Because I thoroughly enjoyed James White’s The Watch Below (1966) I procured his first novel, The Secret Visitors (1957).  My expectations are low….

Despite the egregious cover of Silverberg’s The Masks of Time (1968) (“white firmament congregating, emanating?, from floating man’s manhood,” or, “Ball Lightening” as a particularly witty individual posted on Good Show Sir after I submitted the cover), I’ve found that virtually everything that Silverberg wrote in the late 60s and early 70s is on the whole top-notch so I couldn’t help but pick up a copy.

I’m no Asimov fan but I found an old copy of The Currents of Space (1952) at my parents’ house and purloined it —  I read it when I was 12 so it has intense nostalgic value, one of my first science fiction books!

1. The Currents of Space, Isaac Asimov (1952)

(Uncredited cover for the 1953 edition)

From the back cover a different edition, “What he knew about the future could destroy a solar system… …so they seared the memory from Rik’s brain, and left him for dead, a whimpering, thumb-sucking half-child.  Then Valona, a young, lonely peasant girl, adopted him.  And gently turned him into a man again.  Hunted by kings and spies, caught in a web of interplanetery intrigue, Rik struggles with his own numbed mind and his unknown enemy in a desperate and one-sided race with time.”

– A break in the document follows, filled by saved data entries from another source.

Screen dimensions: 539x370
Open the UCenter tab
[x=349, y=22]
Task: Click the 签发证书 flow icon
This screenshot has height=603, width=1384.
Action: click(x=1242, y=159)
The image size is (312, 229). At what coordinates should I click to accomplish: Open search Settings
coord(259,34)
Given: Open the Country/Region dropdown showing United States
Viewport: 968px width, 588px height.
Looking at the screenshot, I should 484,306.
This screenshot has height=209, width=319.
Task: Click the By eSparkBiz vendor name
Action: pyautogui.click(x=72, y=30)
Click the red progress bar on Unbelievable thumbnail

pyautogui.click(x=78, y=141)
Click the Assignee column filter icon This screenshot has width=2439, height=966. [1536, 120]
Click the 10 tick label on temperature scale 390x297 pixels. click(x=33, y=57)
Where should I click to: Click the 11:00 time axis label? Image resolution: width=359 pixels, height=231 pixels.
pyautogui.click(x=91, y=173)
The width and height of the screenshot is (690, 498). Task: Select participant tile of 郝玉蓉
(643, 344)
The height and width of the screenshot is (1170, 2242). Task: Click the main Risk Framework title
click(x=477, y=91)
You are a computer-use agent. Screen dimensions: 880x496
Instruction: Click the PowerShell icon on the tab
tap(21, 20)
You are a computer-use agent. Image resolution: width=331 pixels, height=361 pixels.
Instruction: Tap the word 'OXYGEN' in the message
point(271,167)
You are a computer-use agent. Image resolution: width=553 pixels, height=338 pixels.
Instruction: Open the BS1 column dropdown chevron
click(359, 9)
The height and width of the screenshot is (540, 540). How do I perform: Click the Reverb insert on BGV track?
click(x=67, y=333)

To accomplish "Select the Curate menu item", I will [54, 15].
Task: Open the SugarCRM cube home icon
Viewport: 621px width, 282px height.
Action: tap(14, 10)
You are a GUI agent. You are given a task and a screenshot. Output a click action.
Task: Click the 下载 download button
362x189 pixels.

2. The Secret Visitors, James White (1957)

(Bob Schinella’s cover for the 1967 edition)

From the back cover, “When the World Security Organization asked Doctor Lockhart to treat their mysterious prisoner, they hadn’t known that the dying old man would reply to their questions in a totally unknown language.  They had expected the stranger to reveal something about the world war which seemed imminent.  But they had been thinking in terms of foreign spies — not alien beings!  Not suddenly they found themselves confronted with a gargantuan task.  They had to find another world, a means of communicating with creatures they could barely imagine.  They had to stop a war which was originating in the farthest stars — or else surrender the Earth unconditionally to THE SECRET VISITORS.”

3. The Masks of Time (variant title: Vornan-19), Robert Silverberg (1968)

(Robert R. Foster’s cover for the 1968 edition)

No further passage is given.